Exercise brief: Everything from the line containing "Where should I click to: Choose" through the final line below must be output exactly, both ends included, with nothing else and no pictures.

The input:
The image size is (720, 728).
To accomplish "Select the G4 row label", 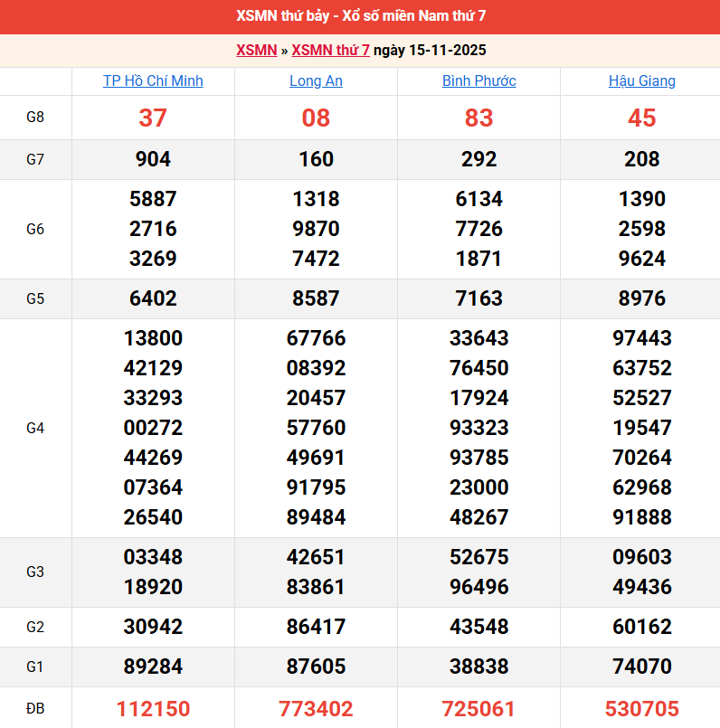I will coord(35,428).
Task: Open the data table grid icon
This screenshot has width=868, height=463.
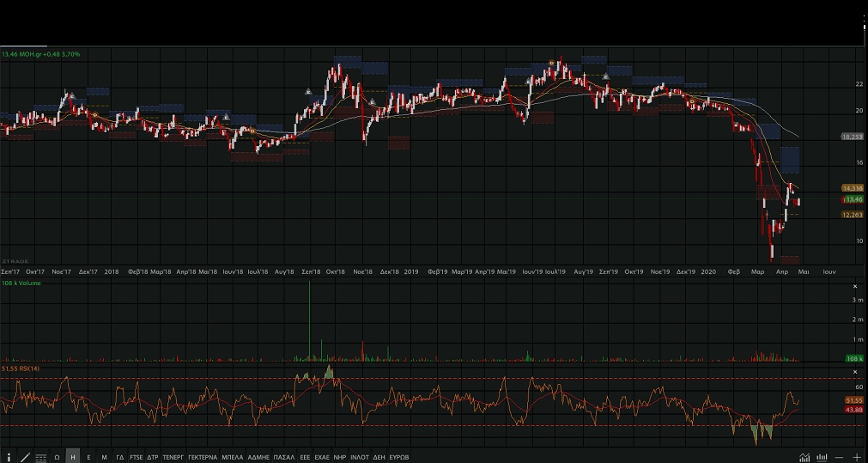Action: coord(40,457)
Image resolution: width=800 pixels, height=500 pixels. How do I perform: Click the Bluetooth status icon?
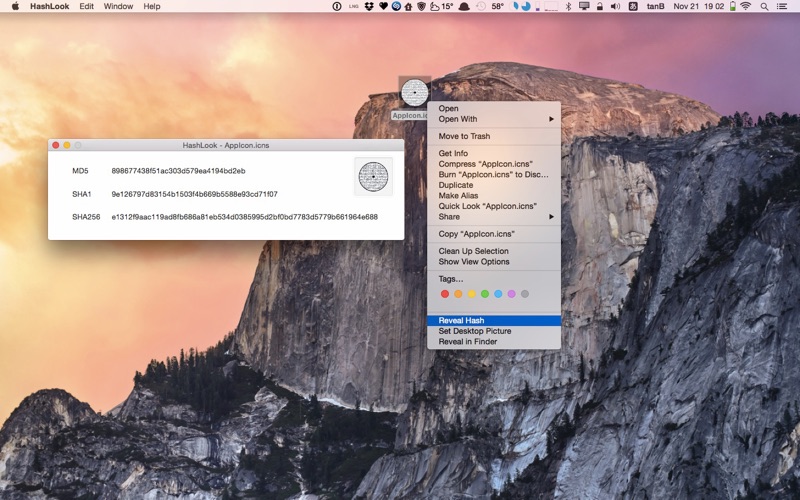coord(569,7)
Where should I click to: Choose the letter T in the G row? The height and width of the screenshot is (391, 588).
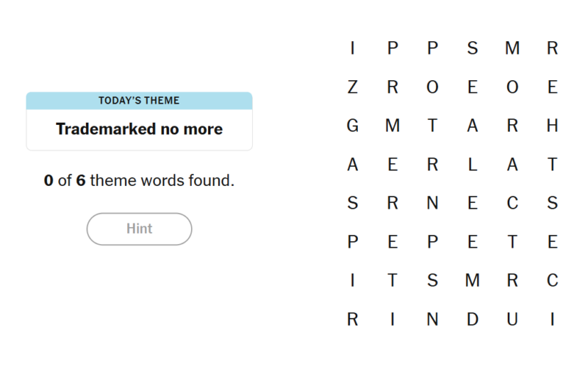[x=433, y=126]
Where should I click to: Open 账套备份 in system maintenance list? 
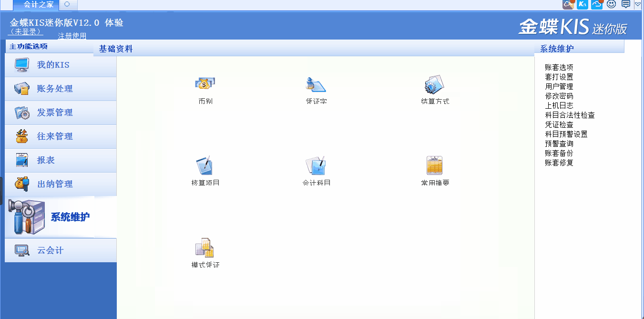click(559, 153)
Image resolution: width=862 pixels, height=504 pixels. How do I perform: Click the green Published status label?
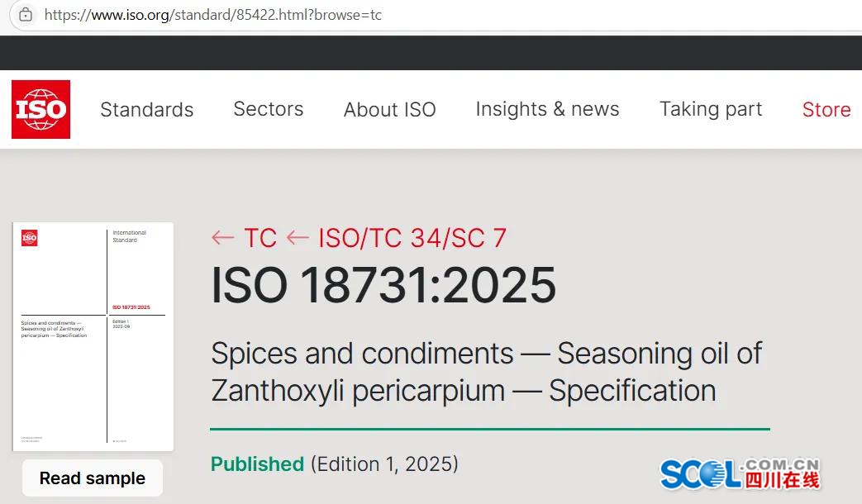pos(257,464)
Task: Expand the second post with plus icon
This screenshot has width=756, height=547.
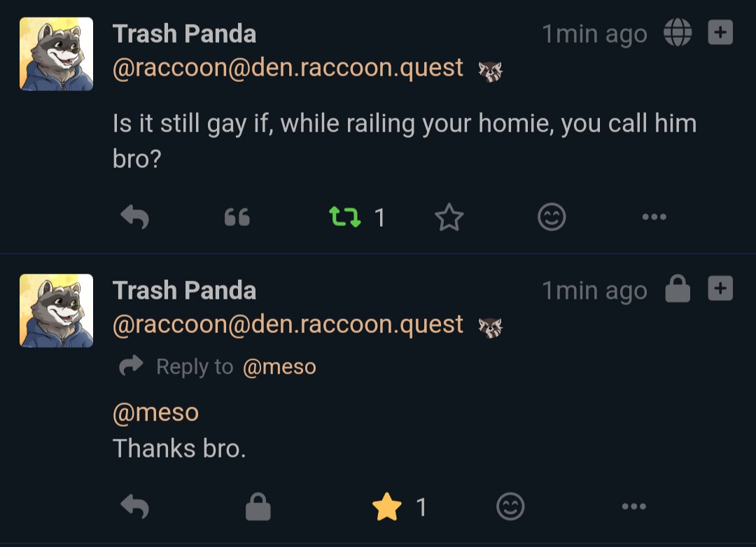Action: (720, 289)
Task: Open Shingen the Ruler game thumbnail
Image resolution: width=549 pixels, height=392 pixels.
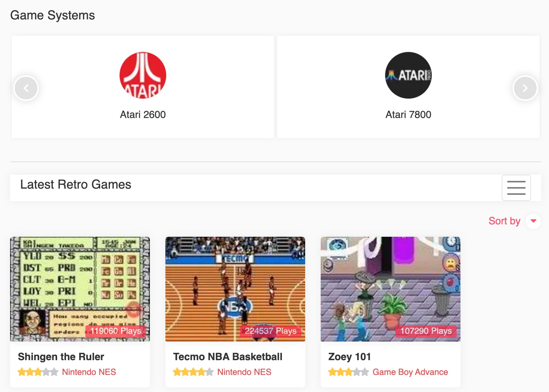Action: pos(80,289)
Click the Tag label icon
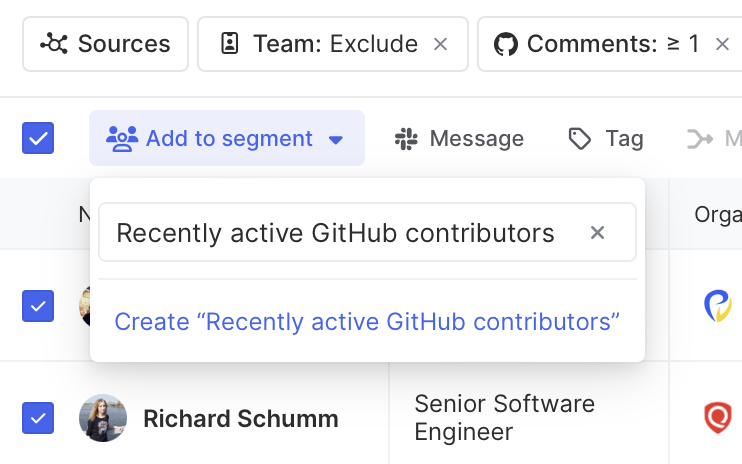 click(x=580, y=138)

Result:
Where should I click to: Choose the letter T in the G row? The height and width of the screenshot is (391, 588).
[x=433, y=126]
Where should I click to: Open 账套备份 in system maintenance list? 
click(559, 153)
Image resolution: width=862 pixels, height=504 pixels. How do I perform: Click the green Published status label?
pos(257,464)
Task: Expand the second post with plus icon
This screenshot has width=756, height=547.
Action: (720, 289)
Task: Open Shingen the Ruler game thumbnail
Image resolution: width=549 pixels, height=392 pixels.
Action: pos(80,289)
Click the Tag label icon
 click(x=580, y=138)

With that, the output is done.